Ce projet de recherche doctorale est publié a été réalisé par Marc Shapiro
Description d'un projet de recherche doctoral
Computing over widely-replicated data in a hybrid cloud
Résumé du projet de recherche (Langue 1)
The Regal group of INRIA and LIP6 studies distributed systems and operating systems. Our aim is to design systems that are better by some pragmatic, objective metric: e.g., scalability, response time, throughput, fault tolerance, etc. This requires studying algorithms, understanding their bottlenecks, and improving their design. For instance, we recently showed how to completely remove the consistency bottleneck (in some restricted cases) with the concept of a Conflict-Free Replicated Data Type (CRDT) [SSS 2011]. Cloud computing platforms are evolving towards a hybrid, so-called “fog” model. On the one hand, modern protocols support strong consistency and transactions at the scale of a single or geo-replicated data centres. On the other hand, data is moving outside of data centres, using computing and storage resources near the edge.

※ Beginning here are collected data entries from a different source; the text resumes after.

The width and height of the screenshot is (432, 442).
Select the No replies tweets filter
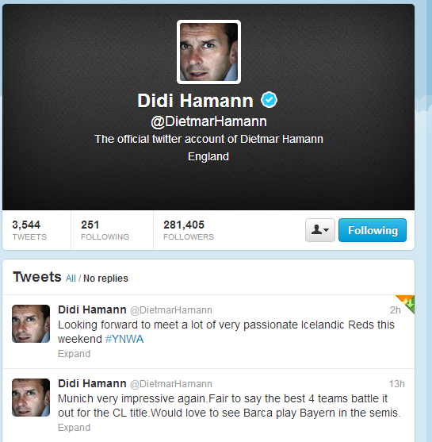point(105,279)
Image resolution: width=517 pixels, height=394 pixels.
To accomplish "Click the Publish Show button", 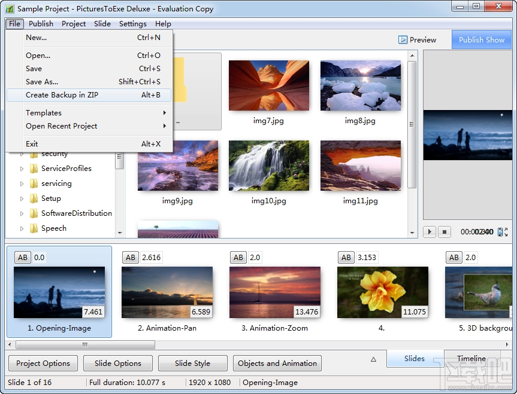I will pos(481,39).
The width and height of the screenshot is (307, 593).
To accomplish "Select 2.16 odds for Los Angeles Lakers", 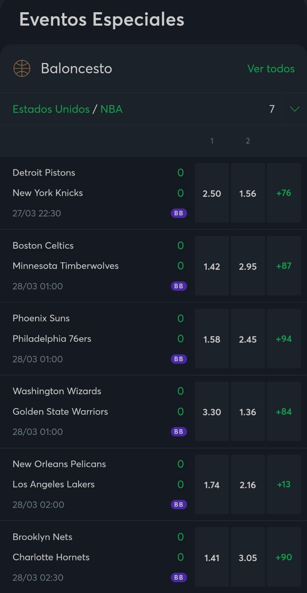I will pyautogui.click(x=248, y=485).
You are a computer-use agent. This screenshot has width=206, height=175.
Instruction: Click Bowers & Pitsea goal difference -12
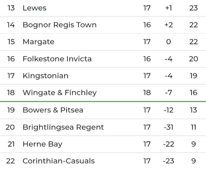169,110
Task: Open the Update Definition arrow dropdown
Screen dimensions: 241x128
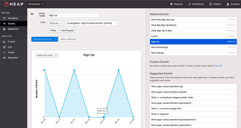Action: coord(56,39)
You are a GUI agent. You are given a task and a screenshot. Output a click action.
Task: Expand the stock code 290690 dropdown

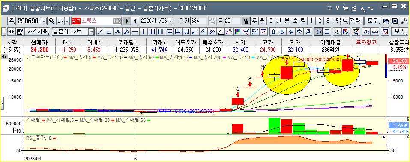[44, 21]
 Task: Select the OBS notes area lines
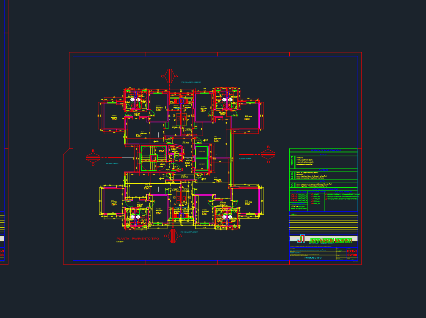click(323, 224)
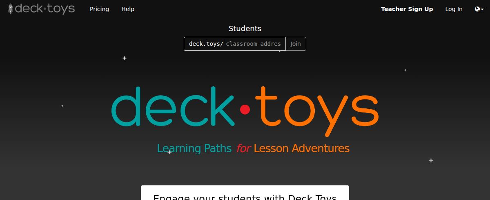490x200 pixels.
Task: Click the Students label
Action: click(245, 29)
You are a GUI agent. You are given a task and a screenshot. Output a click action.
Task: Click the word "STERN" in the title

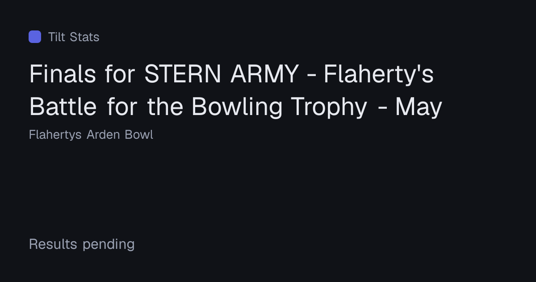tap(183, 74)
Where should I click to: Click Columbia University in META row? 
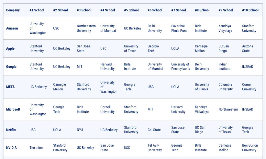tap(225, 87)
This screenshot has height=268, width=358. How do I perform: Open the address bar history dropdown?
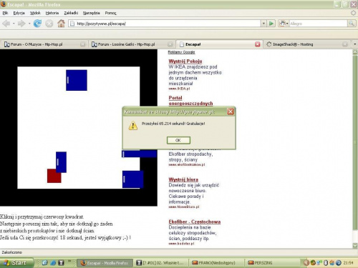[x=263, y=24]
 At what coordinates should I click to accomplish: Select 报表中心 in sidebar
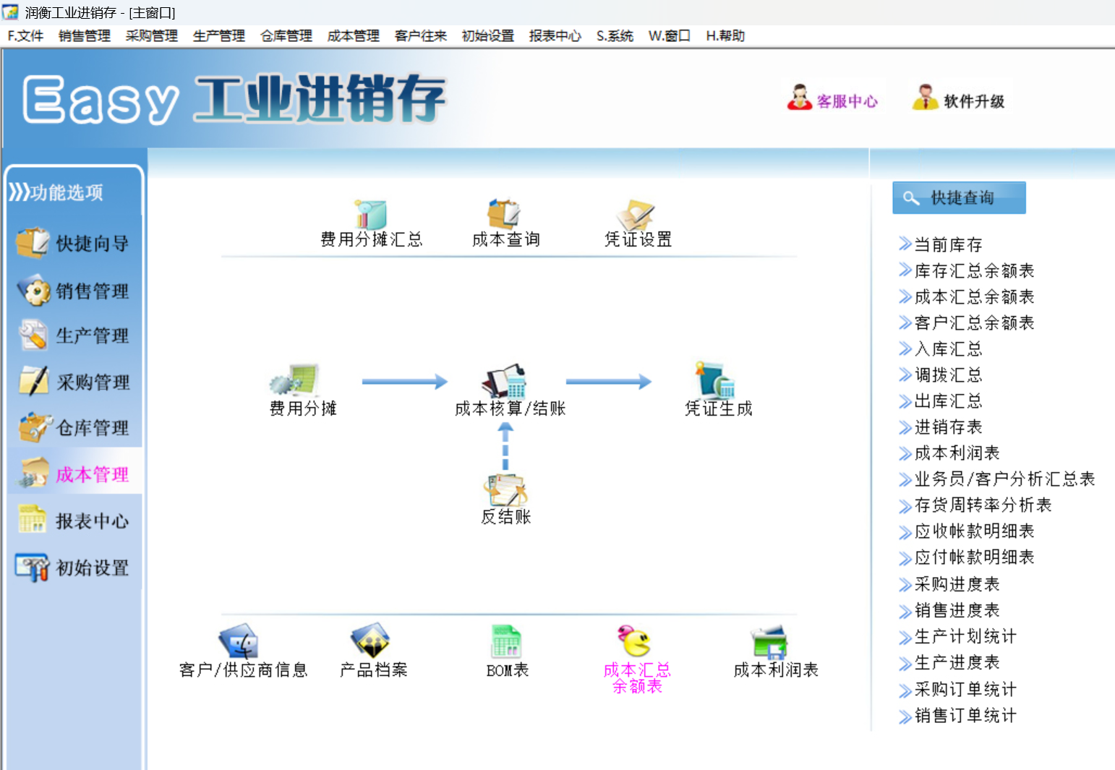coord(73,521)
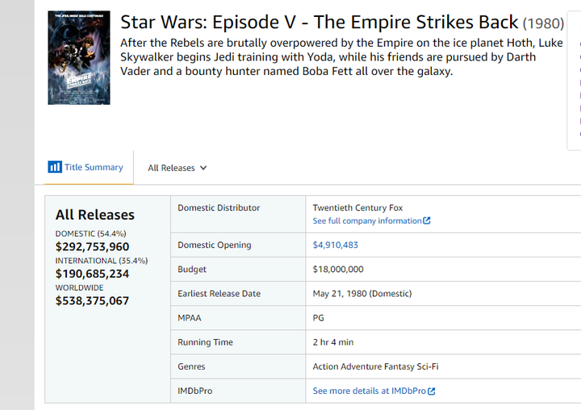
Task: Click the Genres value Action Adventure Fantasy Sci-Fi
Action: pos(375,366)
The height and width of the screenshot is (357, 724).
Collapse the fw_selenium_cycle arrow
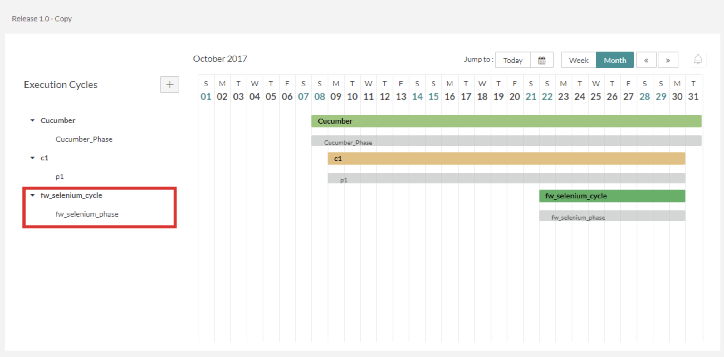click(x=32, y=195)
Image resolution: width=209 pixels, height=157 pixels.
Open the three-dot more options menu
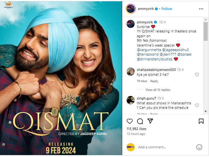(x=201, y=9)
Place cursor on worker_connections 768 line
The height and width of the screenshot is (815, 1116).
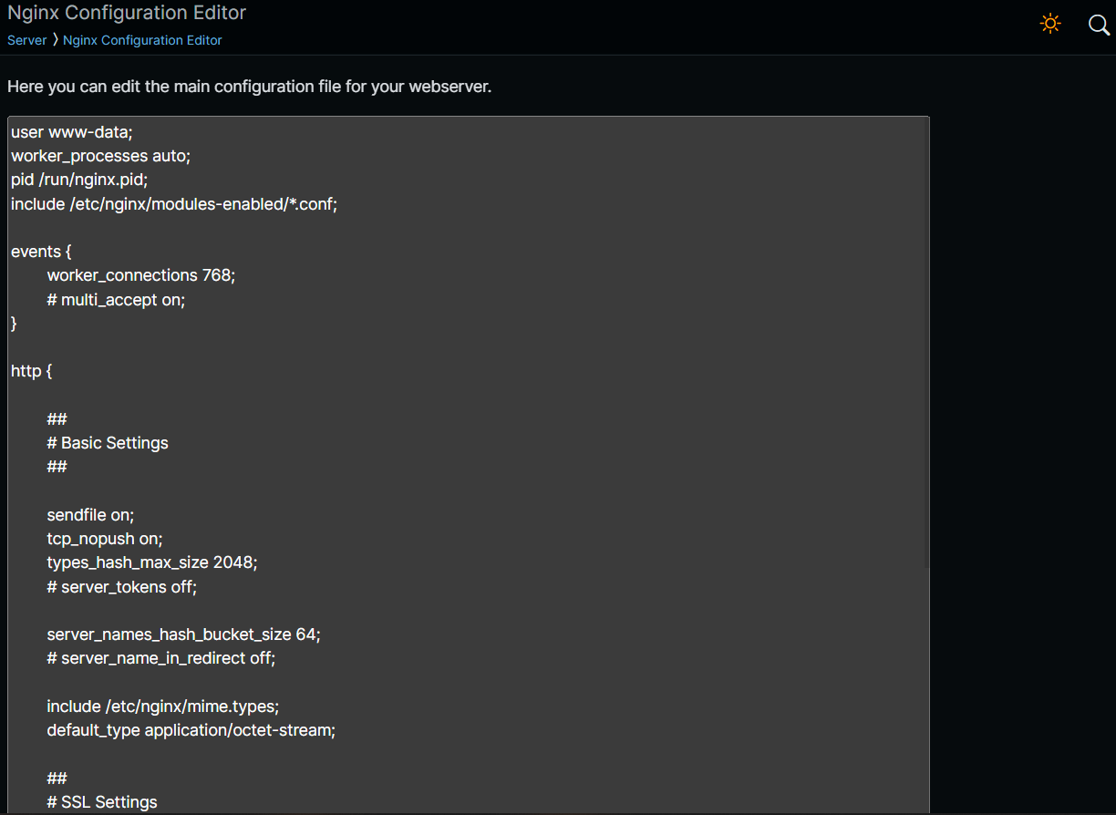click(141, 275)
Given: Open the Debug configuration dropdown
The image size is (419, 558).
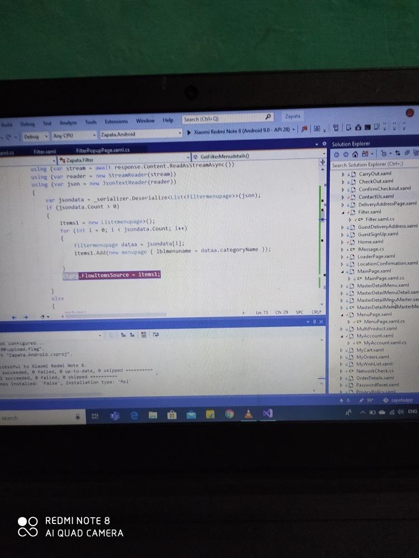Looking at the screenshot, I should [35, 136].
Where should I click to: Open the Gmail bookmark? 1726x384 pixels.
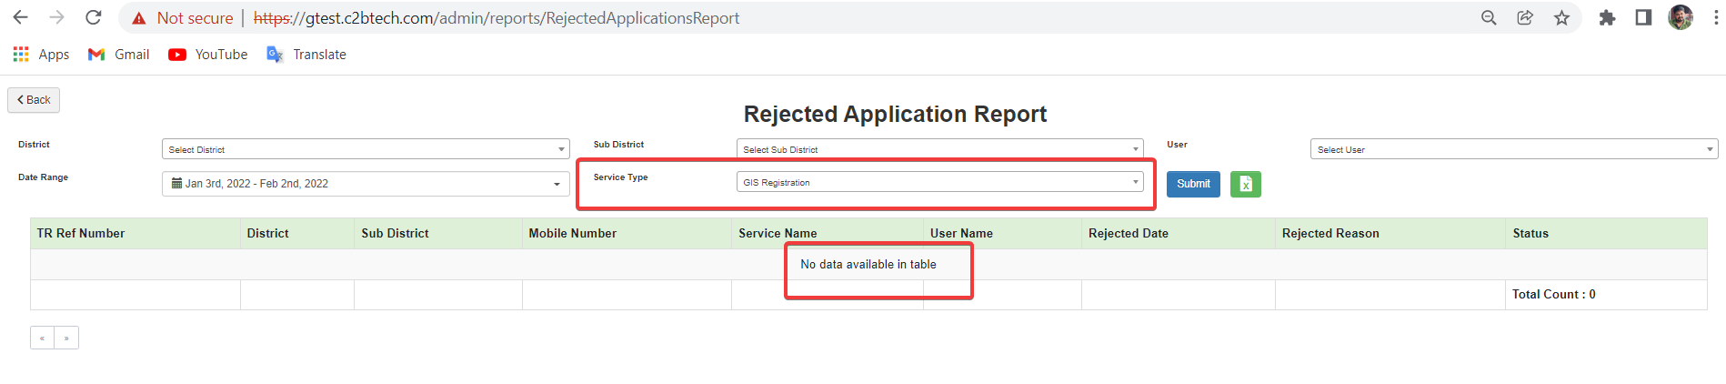(118, 55)
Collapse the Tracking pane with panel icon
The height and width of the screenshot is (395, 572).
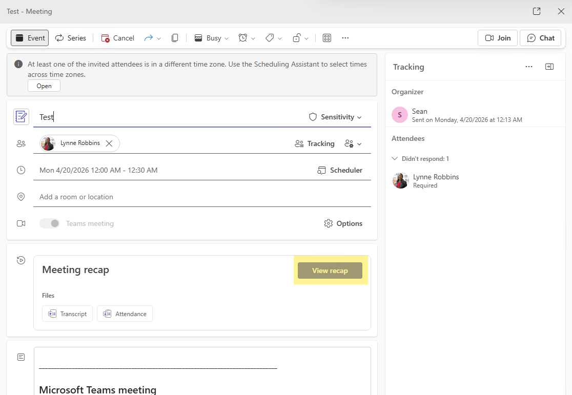tap(549, 67)
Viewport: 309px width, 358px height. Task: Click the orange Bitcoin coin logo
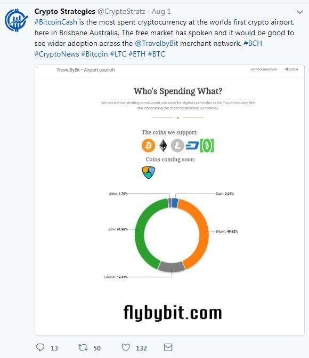point(149,146)
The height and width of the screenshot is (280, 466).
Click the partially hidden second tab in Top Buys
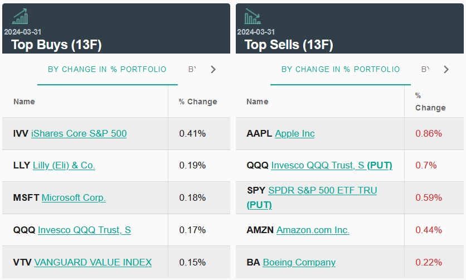click(192, 70)
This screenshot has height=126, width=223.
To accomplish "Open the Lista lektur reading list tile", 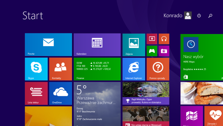I will 36,93.

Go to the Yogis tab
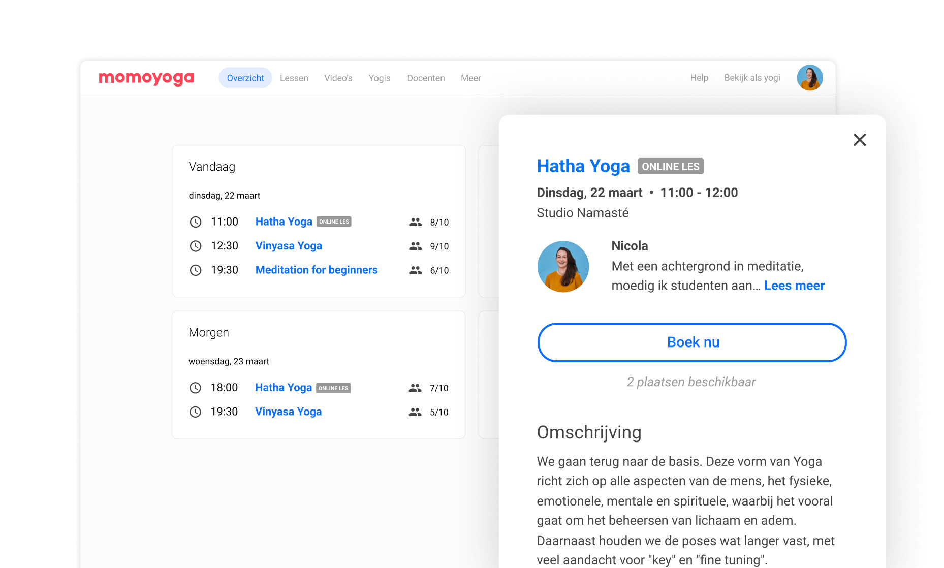point(380,78)
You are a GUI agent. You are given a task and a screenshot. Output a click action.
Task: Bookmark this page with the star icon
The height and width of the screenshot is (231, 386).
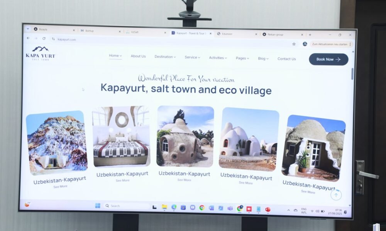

This enables a wide range of options: an application at the edge can be highly responsive and available, but consistency and fault-tolerance are hard; conversely, a data centre has greater, more elastic computing resources and can more guarantee strong consistency and integrity.
Résumé du projet de recherche (Langue 2)
We propose to study the possibilities and trade-offs joining these two worlds, from a number of perspectives: system, language, protocols, security, etc. Here are some possible topics: -* Replication and consistency: exploring the spectrum between strong consistency at the centre and eventual consistency at the edge; leveraging application semantics; understanding the responsiveness-availability vs. consistency trade-offs; how this translates for the application semantics (“isolation levels”). -* Synchronisation-free, scalable mechanisms for maintaining atomicity, consistent snapshots, causal ordering, concurrency detection, transactions and partial replication. -* Computation models for widely replicated big data, beyond MapReduce. Designing data types for replication and sharding. Incrementally propagate updates that happen at the edge (e.g., along a data flow graph) to all replicas and to downstream results. -* Securing replicated data: ensuring integrity, confidentiality, and information flow of widely replicated data; securing clients against one another.
Informations complémentaires (Langue 1)
-* Mandatory: One or two three-month internships during the the PhD. -* Publication in international conferences. -* Participation in EU projects.